Directions for this task -
Beneath this line is the data. Output exactly the lines from the line with "Instruction: Select Drop" to the line with "Click the word", both ends included, and nothing more.

Stored data:
****

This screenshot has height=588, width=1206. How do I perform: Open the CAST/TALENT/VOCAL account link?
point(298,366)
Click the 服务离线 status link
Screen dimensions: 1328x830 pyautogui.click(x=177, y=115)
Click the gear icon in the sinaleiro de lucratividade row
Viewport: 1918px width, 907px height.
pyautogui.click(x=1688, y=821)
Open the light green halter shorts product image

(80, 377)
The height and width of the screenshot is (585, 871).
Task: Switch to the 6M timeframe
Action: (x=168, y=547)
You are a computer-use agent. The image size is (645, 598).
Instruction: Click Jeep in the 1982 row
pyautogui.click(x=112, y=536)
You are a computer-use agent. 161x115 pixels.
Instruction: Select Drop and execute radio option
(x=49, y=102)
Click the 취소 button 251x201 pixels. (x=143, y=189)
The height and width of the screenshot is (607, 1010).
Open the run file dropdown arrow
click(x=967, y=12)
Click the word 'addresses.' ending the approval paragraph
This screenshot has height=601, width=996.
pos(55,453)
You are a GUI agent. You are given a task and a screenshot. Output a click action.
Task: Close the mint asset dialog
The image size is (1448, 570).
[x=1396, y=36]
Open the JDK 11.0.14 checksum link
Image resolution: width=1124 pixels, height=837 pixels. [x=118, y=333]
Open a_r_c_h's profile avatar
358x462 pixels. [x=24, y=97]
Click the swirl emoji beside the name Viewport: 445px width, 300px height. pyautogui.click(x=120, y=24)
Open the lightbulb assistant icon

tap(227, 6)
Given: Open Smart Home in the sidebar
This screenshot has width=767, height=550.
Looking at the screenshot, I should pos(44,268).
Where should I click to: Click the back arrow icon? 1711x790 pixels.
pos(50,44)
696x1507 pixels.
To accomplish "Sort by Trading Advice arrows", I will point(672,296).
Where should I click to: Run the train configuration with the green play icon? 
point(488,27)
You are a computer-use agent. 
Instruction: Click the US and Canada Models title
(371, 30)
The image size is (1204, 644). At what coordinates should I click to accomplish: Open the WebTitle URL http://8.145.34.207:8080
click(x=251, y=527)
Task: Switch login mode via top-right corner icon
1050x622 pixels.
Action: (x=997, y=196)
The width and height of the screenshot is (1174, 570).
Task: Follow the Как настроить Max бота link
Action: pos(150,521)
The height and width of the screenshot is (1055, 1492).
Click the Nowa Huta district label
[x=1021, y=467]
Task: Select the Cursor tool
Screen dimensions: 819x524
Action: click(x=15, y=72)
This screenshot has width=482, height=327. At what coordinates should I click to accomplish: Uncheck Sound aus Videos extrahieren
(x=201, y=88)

****

Exercise answer -
Instruction: Select Drop and execute radio option
(x=49, y=102)
Click the 취소 button 251x201 pixels. (x=143, y=189)
The height and width of the screenshot is (607, 1010).
Open the run file dropdown arrow
click(x=967, y=12)
Click the word 'addresses.' ending the approval paragraph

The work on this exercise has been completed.